A single remote hire at $10 to $12/hour (roughly $21,000 to $25,000/year for full-time) can close the gap on one or two of these signs within 90 days. Compare that to the $50,000 to $190,000 per year these problems are collectively costing you, and the decision becomes arithmetic, not guesswork.
A Note on Timing
The worst time to hire is when you are already in crisis. If your AR days are at 60 and climbing, you are already losing money that will be difficult to recover. The second-worst time is when you recognize the problem but decide to wait another quarter to see if it improves on its own.
It will not improve on its own. Workload does not decrease. Patient volume does not plateau conveniently. Payer requirements do not get simpler. The practices that maintain healthy revenue cycles are the ones that staff for the volume they have today, not the volume they had two years ago.
Frequently Asked Questions
How do I calculate my practice’s actual denial rate?
Pull two numbers from your practice management system: total claims submitted in the last 90 days, and total claims denied (first-pass) in that same period. Divide denials by total submissions and multiply by 100. That is your first-pass denial rate. If your PM system does not track this automatically, your clearinghouse (Availity, Office Ally, Trizetto) will have denial reports. A rate under 5% is strong. Between 5% and 10% is average. Above 10% means you have a correctable problem.
Can remote staff really handle patient phone calls effectively?
Yes, with the right phone setup. VoIP systems like RingCentral, 8×8, and Nextiva allow remote staff to answer calls on your practice’s main number with your caller ID. The patient does not know the person is remote. The call quality is identical. The only requirement is a reliable internet connection on the remote end, which any professional staffing company will verify before placement. Practices across all five of our verticals (healthcare, dental, insurance, optometry, and veterinary) use remote staff for phone-based tasks.
What is the fastest way to reduce AR days if we are already above 50?

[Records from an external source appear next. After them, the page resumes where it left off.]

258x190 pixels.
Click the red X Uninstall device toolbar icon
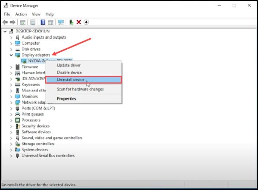tap(79, 22)
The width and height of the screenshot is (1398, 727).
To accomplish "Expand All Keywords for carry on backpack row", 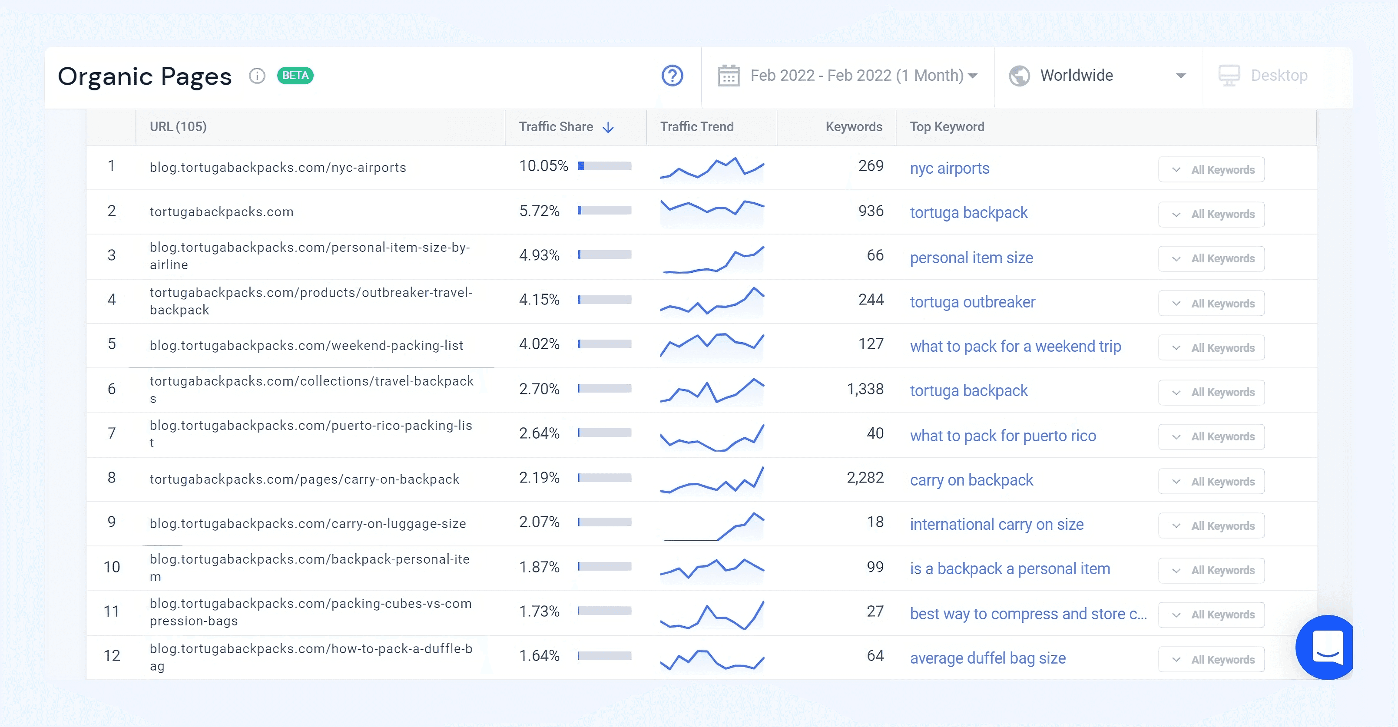I will coord(1211,482).
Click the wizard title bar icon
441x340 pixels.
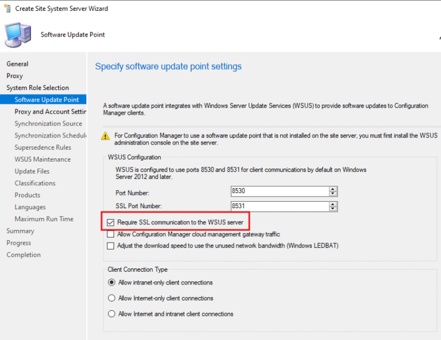click(7, 9)
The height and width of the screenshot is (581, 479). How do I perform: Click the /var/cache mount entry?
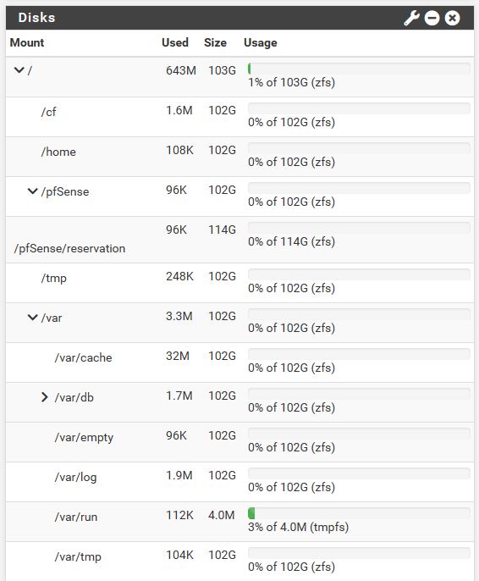click(x=83, y=357)
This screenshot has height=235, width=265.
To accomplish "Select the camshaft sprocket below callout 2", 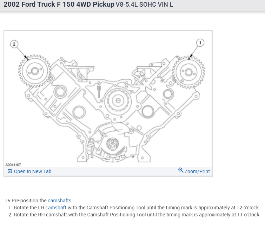I will tap(34, 72).
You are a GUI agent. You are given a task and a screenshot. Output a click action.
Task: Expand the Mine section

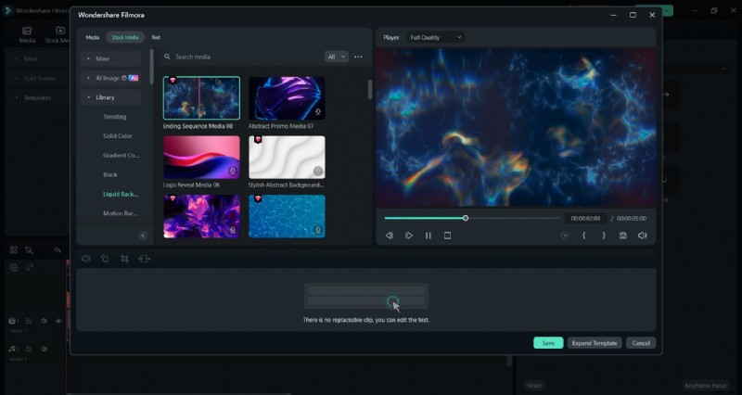tap(89, 58)
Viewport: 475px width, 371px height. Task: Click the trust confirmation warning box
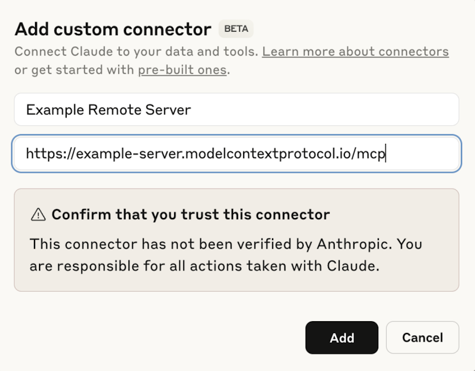tap(238, 240)
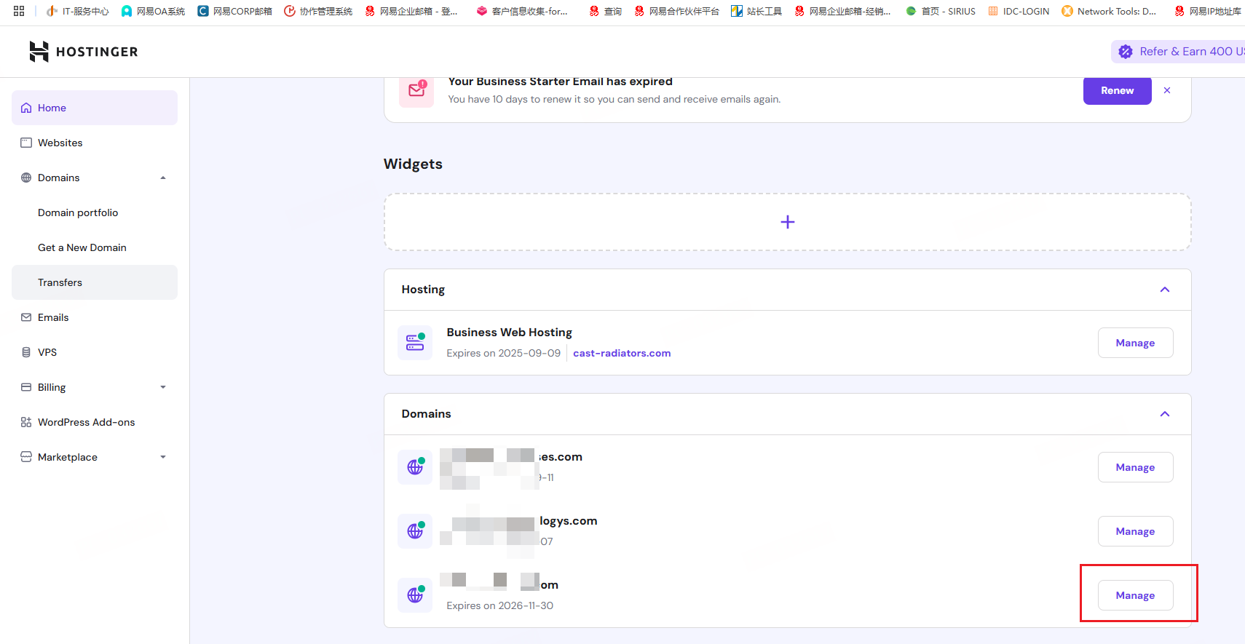Manage the Business Web Hosting plan

click(x=1134, y=343)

Focus on claims aged 30 to 60 days first. Those have the highest probability of collection and the shortest resolution time. Assign one person (remote or in-house) to work nothing but aged AR for 4 hours per day. They should start with the highest-dollar claims and work down. Call the payer, check claim status, identify the hold-up, and resubmit or appeal the same day. Most practices see a 5 to 8 day reduction in AR within the first 30 days of dedicated follow-up. Claims aged past 120 days should go to a secondary priority list, because the collection probability drops below 50%.
How many admin staff should a medical practice have per provider?
MGMA’s staffing benchmarks suggest 2.0 to 2.5 FTE support staff per provider for primary care, and 2.5 to 3.5 for specialty practices. “Support staff” includes both clinical (MAs, nurses) and administrative (billing, scheduling, front desk) roles. If your admin-to-provider ratio is below 1.5 FTE per provider, you are running lean enough that the seven signs in this article are likely showing up. The exact number depends on your payer mix complexity, prior auth volume, and patient visit frequency. A practice seeing 25 patients per provider per day needs more admin support than one seeing 12.